--- Start MATERIALS PROVIDED ---

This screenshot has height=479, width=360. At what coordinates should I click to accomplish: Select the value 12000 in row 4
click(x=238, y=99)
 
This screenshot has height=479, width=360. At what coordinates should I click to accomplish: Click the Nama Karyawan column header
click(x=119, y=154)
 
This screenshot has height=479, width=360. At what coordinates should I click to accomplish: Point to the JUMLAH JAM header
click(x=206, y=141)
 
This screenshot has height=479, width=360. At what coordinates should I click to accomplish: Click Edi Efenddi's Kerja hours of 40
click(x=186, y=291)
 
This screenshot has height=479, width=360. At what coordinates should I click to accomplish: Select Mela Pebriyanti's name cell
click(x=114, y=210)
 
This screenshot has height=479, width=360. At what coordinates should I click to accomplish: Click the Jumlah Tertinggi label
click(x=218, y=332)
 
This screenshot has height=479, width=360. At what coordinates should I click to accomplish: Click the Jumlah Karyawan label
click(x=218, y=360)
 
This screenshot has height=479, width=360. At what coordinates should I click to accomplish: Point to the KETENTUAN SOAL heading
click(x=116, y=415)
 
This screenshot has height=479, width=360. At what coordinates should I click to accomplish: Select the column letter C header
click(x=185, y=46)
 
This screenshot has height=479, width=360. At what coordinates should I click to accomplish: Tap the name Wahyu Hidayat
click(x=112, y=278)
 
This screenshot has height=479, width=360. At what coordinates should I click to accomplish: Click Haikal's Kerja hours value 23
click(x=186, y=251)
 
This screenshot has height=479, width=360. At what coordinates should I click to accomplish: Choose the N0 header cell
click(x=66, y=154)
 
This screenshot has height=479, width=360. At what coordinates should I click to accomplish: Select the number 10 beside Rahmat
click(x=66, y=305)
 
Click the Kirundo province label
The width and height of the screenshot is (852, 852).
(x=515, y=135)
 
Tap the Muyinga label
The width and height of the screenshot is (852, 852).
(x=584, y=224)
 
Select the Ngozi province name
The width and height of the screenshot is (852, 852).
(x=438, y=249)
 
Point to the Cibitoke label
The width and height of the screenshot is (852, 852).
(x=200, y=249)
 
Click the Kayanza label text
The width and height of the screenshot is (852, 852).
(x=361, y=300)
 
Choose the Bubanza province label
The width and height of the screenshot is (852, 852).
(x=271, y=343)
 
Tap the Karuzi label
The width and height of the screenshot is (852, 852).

--- End MATERIALS PROVIDED ---

## REQUIREMENT
Change every occurrence of "label" in the material above to "caption", keeping everything else the same.

## COMPLETED EXERCISE
This screenshot has height=479, width=360. At what coordinates should I click to accomplish: Select the value 12000 in row 4
click(x=238, y=99)
 
This screenshot has height=479, width=360. At what coordinates should I click to accomplish: Click the Nama Karyawan column header
click(x=119, y=154)
 
This screenshot has height=479, width=360. At what coordinates should I click to accomplish: Point to the JUMLAH JAM header
click(x=206, y=141)
 
This screenshot has height=479, width=360. At what coordinates should I click to accomplish: Click Edi Efenddi's Kerja hours of 40
click(x=186, y=291)
 
This screenshot has height=479, width=360. At what coordinates should I click to accomplish: Select Mela Pebriyanti's name cell
click(x=114, y=210)
 
This screenshot has height=479, width=360. At what coordinates should I click to accomplish: Click the Jumlah Tertinggi caption
click(x=218, y=332)
 
This screenshot has height=479, width=360. At what coordinates should I click to accomplish: Click the Jumlah Karyawan caption
click(x=218, y=360)
 
This screenshot has height=479, width=360. At what coordinates should I click to accomplish: Point to the KETENTUAN SOAL heading
click(x=116, y=415)
 
This screenshot has height=479, width=360. At what coordinates should I click to accomplish: Select the column letter C header
click(x=185, y=46)
 
This screenshot has height=479, width=360. At what coordinates should I click to accomplish: Tap the name Wahyu Hidayat
click(x=112, y=278)
 
This screenshot has height=479, width=360. At what coordinates should I click to accomplish: Click Haikal's Kerja hours value 23
click(x=186, y=251)
 
This screenshot has height=479, width=360. At what coordinates should I click to accomplish: Choose the N0 header cell
click(x=66, y=154)
 
This screenshot has height=479, width=360. At what coordinates should I click to accomplish: Select the number 10 beside Rahmat
click(x=66, y=305)
 
Click the Kirundo province caption
The width and height of the screenshot is (852, 852).
(x=515, y=135)
 
Tap the Muyinga caption
The width and height of the screenshot is (852, 852).
(x=584, y=224)
 
Select the Ngozi province name
The width and height of the screenshot is (852, 852).
(x=438, y=249)
 
Point to the Cibitoke caption
The width and height of the screenshot is (852, 852).
(x=200, y=249)
 
Click the Kayanza caption text
The width and height of the screenshot is (852, 852).
(x=361, y=300)
 
Choose the Bubanza province caption
The width and height of the screenshot is (852, 852).
(x=271, y=343)
 
Tap the Karuzi caption
The width and height of the screenshot is (852, 852).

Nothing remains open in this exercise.